## TASK TO CARRY OUT
Can you copy the material word for word, beginning at the line that has "coordinates (305, 15)." and stopping after the line that has "coordinates (237, 42).", with nothing else?

## DATA SHOWN

···

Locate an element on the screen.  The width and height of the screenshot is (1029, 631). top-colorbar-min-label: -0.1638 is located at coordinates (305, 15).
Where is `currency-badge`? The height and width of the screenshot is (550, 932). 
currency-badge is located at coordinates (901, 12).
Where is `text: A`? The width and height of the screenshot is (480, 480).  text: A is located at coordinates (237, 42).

···

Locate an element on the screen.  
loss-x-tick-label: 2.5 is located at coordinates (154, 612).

···

## SOLUTION FOR THIS PROBLEM
Locate an element on the screen.  The width and height of the screenshot is (1029, 631). top-colorbar-min-label: -0.1638 is located at coordinates (305, 15).
Where is `currency-badge`? The height and width of the screenshot is (550, 932). 
currency-badge is located at coordinates (901, 12).
Where is `text: A`? The width and height of the screenshot is (480, 480).  text: A is located at coordinates (237, 42).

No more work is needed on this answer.